The resolution of stereoisomers of C21‐alkylated nickel(II) complexes of N‐confused porphyrin (NCP) was performed by means of chiral‐phase HPLC with an effectiveness of above 90 % molar ratio for each isomer. The reverse signs of the Cotton effects in the circular dichroism (CD) spectra of the separated fractions are indicative of the pair of enantiomers.
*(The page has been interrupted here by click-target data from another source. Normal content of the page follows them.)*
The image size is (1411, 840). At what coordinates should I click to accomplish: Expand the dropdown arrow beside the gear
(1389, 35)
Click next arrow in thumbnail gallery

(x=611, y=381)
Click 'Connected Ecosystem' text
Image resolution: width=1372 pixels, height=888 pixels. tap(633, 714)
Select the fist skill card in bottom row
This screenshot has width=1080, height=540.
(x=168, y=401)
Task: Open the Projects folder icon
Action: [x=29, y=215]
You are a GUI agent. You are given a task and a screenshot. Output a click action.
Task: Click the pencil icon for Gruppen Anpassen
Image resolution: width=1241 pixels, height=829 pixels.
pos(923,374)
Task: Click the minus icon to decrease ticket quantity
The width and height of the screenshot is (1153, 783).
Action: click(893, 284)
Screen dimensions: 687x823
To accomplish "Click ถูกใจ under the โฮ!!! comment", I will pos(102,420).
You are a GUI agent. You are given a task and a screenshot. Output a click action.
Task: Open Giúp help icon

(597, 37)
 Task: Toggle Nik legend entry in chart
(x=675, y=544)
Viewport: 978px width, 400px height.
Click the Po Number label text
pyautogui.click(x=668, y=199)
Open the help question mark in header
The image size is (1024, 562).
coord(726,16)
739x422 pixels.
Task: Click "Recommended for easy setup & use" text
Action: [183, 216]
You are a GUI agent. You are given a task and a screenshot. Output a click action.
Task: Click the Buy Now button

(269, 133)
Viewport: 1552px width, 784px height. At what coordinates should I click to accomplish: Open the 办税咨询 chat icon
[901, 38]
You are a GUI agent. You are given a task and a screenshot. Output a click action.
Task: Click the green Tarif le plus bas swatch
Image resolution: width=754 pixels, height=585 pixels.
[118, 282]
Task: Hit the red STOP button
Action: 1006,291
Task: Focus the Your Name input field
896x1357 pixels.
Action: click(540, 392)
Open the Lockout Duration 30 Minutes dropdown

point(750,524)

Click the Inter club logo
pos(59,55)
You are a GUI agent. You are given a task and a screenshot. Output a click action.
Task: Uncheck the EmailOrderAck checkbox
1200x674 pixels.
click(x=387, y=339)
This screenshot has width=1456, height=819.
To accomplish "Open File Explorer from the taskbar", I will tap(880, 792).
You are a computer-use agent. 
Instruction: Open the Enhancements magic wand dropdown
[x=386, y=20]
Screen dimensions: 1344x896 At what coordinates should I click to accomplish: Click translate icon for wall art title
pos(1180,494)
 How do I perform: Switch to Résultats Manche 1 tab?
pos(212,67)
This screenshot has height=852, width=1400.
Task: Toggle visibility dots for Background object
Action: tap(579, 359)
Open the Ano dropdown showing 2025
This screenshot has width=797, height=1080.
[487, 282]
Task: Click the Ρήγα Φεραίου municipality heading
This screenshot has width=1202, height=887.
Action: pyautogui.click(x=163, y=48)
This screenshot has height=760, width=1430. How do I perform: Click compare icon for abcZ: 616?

The application of low‐temperature 2D NMR methods to the separated diastereomers of the system comprising a chiral 2‐( S )‐methylbutyl substituent, in connection with the CD spectra and relative HPLC migration rates, allowed the assignment of the absolute configuration of the chiral C21‐substituted complexes of NCP. The assignment was confirmed by time‐dependent DFT (TDDFT) calculations of CD spectra for the C21‐methylated nickel(II) complex. The system remains chiral after removal of the metal ion from the macrocyclic crevice, despite the fact that this demetalation is connected with a change of the C21 hybridization from pyramidal to trigonal. The retention of chirality was established by means of CD spectra and confirmed by TDDFT calculations for a C21‐methylated NCP free base. Stereoisomers were also separated for three covalently linked bis(NCP) systems with bridges involving one or two C21 carbon atoms. The occurrence of a pair of enantiomers was established for nonsymmetrical dimers comprising only one stereogenic center. In the case of the 21,21′‐( o ‐xylene)‐linked dimer, three stereoisomers, that is, a pair of enantiomers and an optically inactive meso ‐form, were separated and analyzed by CD and 1 H NMR spectroscopy. The stereoisomers of a diastereoselectively formed nonsymmetrical chloroplatinum(II)‐linked dimer, consisting of heterochiral C21‐alkylated NCP nickel(II) subunits, after separation displayed a strong optical activity, which can be ascribed to the rigid helical structure of the complex.